During the Reformation period it seems that everybody claimed to be catholic, Luther, Calvin,Cranmer, Jewel et al. The mere claim does not mean that they were. So many adherents of the accepted Anglican sub -Tractarian historical mythology regarding the Reformation fail to realise this fact.

Sir Watkin said...

'I take Guest's "though" as meaning "even if" (i.e., "even if you, as you believe, take ...").'

I thought you might!

Sir Watkin said...

"Such a belief was conpatible with the Receptionist doctrine common among the Laudian Divines and among High Churchmen until well into the time of the Tractarians.What it clearly rules out is any real objective presence other than to the faithful.

"The Tractarians did not follow a tradition, they transformed it."

Yes and no.

My comments on this point became rather lengthy, so I have posted them here:


Independent said...

Sir Watkin - I have read your extended post but remain unconvinced. The Laudians were much more Protestant than is popularly regarded. The Tractarisn soon gave them up as a point of reference.More modern Anglo-Catholics such as eg High Ross Williamson were aghast when they researched some of the ideas and actions of Andrewes. PB Nockles "The Oxford Movement in Context" does an excellent job in pointing out how revolutionary were the Tractarians.

Sir Watkin said...


I suspect that we are seeing (and even saying) the same thing, but our perspective is different.

Thus, I read Nockles as shewing continuity as much as revolution, opposing a conventional view (one that I grew up with) which saw the Oxford Movement as almost wholly a new thing (tho' with some vague precedents in the seventeenth century).

The orthodoxy amongst twentieth century Anglo-Catholics (Stone, Dix, Williamson, et al.), which had a low view of the Caroline Divines, whilst a necessary correction to an overly sanguine view of their Catholicism, itself needs correction.

Andrewes is a case in point.

I'm not aiming to disagree with you, rather to find common ground, but if you don't want to ....

William Tighe said...

Anthony Milton's book is well worth reading on this subject; yes, they were "more Protestant" than the Tractarians, but they represented in many respects as radical a break in their context with the theological outlook that dominated the Church of England from 1559 onwards, as the Tractarians and "ritualists" did in theirs.

Here is my brief review of Milton's book from 1998:


Reformation said...


Thanks for the amplification, to wit, the "via media" of the Elizabethan Compromise as one between Zurich and Wittenburg...with the former prevailing.

Still attemoting to sort out Ridley's view from his trial and examination by Bonner and Gardiner.

Thanks for the book recommendation.


Sir Watkin said...

Reflecting on this discussion I'm reminded of the two studies into discipline in an English diocese (was it Lincoln?) on the eve of the reformation.

The basic facts were not at issue: there were X serious offences, Y lesser offences, prosecuted etc. etc., but the authors took diametrically opposed views of them.

The pro-protestant author was shocked that there were as many as X+Y offences, and no doubt many more that had not come to light.

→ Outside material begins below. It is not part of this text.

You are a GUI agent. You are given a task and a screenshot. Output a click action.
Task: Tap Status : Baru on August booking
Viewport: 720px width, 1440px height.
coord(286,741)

Clearly a corrupt diocese in a corrupt church, ripe for reformation.

The pro-Catholic author took the view that there were only X+Y offences (many not serious). Plainly there were no serious problems, and the fact that those offences that were committed were being tackled shewed that the system was working well. A well-ordered diocese in a well-ordered church - no need for reformation.

Is your glass half empty, or half full?

In either case, your good health! Iechydd da!!

Independent said...

Sir Watkin - our differences are probably merely ones of emphasis, as my upbringing was rather different from yours , we certainly read Nockles differently. However I am sure were we to meet we could probably resolve them. I still encounter Anglo-Catholics who regard Cranmer as merely a translator, as the Reformation being merely about the matrimonial difficulties of Henry VIII, and the Elizabethan Settlement as being a compromise betweem Rome and Protestantism.At least one Continuing Anglican Bishop still holds these views. They have not yet got as far as the Stone, Dix,Williamson view.